··· Working data

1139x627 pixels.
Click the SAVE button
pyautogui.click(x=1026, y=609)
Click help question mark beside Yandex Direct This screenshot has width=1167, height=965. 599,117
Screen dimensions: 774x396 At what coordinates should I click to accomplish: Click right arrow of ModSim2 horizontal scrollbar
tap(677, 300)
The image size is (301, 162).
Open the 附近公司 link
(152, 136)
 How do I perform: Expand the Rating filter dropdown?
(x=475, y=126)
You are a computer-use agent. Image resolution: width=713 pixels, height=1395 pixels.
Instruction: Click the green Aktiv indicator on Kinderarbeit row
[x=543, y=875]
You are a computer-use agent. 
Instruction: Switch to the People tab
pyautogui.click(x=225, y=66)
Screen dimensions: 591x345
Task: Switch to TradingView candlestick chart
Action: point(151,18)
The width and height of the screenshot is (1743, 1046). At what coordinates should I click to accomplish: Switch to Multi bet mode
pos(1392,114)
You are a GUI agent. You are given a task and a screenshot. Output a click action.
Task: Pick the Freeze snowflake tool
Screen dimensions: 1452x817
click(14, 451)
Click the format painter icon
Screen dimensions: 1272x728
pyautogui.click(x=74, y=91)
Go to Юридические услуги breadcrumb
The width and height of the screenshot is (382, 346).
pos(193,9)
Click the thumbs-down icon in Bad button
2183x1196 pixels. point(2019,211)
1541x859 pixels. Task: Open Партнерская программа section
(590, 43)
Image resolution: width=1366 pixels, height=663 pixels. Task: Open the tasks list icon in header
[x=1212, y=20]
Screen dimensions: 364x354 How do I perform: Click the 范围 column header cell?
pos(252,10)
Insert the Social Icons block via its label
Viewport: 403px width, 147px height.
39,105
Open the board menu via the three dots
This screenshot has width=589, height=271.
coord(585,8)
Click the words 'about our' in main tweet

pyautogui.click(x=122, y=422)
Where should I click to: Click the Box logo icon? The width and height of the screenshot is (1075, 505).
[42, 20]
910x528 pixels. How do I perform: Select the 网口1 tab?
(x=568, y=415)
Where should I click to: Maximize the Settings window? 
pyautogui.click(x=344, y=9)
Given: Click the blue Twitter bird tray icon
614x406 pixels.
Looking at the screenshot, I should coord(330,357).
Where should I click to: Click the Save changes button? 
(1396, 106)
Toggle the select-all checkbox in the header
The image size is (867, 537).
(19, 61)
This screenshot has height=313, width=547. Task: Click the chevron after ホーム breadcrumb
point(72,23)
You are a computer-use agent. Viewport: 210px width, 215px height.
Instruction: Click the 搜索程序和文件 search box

······

(What the exercise asks):
Reproduce every item above verbatim, line for line, without altering any character.

(Answer to this problem):
1139x627 pixels.
Click the SAVE button
pyautogui.click(x=1026, y=609)
Click help question mark beside Yandex Direct This screenshot has width=1167, height=965. 599,117
Screen dimensions: 774x396 At what coordinates should I click to accomplish: Click right arrow of ModSim2 horizontal scrollbar
tap(677, 300)
The image size is (301, 162).
Open the 附近公司 link
(152, 136)
 How do I perform: Expand the Rating filter dropdown?
(x=475, y=126)
You are a computer-use agent. Image resolution: width=713 pixels, height=1395 pixels.
Instruction: Click the green Aktiv indicator on Kinderarbeit row
[x=543, y=875]
You are a computer-use agent. 
Instruction: Switch to the People tab
pyautogui.click(x=225, y=66)
Screen dimensions: 591x345
Task: Switch to TradingView candlestick chart
Action: point(151,18)
The width and height of the screenshot is (1743, 1046). At what coordinates should I click to accomplish: Switch to Multi bet mode
pos(1392,114)
You are a GUI agent. You are given a task and a screenshot. Output a click action.
Task: Pick the Freeze snowflake tool
Screen dimensions: 1452x817
click(14, 451)
Click the format painter icon
Screen dimensions: 1272x728
pyautogui.click(x=74, y=91)
Go to Юридические услуги breadcrumb
The width and height of the screenshot is (382, 346).
pos(193,9)
Click the thumbs-down icon in Bad button
2183x1196 pixels. point(2019,211)
1541x859 pixels. Task: Open Партнерская программа section
(590, 43)
Image resolution: width=1366 pixels, height=663 pixels. Task: Open the tasks list icon in header
[x=1212, y=20]
Screen dimensions: 364x354 How do I perform: Click the 范围 column header cell?
pos(252,10)
Insert the Social Icons block via its label
Viewport: 403px width, 147px height.
39,105
Open the board menu via the three dots
This screenshot has width=589, height=271.
coord(585,8)
Click the words 'about our' in main tweet

pyautogui.click(x=122, y=422)
Where should I click to: Click the Box logo icon? The width and height of the screenshot is (1075, 505).
[42, 20]
910x528 pixels. How do I perform: Select the 网口1 tab?
(x=568, y=415)
Where should I click to: Maximize the Settings window? 
pyautogui.click(x=344, y=9)
Given: Click the blue Twitter bird tray icon
614x406 pixels.
Looking at the screenshot, I should coord(330,357).
Where should I click to: Click the Save changes button? 
(1396, 106)
Toggle the select-all checkbox in the header
The image size is (867, 537).
(19, 61)
This screenshot has height=313, width=547. Task: Click the chevron after ホーム breadcrumb
point(72,23)
You are a computer-use agent. Viewport: 210px width, 215px height.
Instruction: Click the 搜索程序和文件 search box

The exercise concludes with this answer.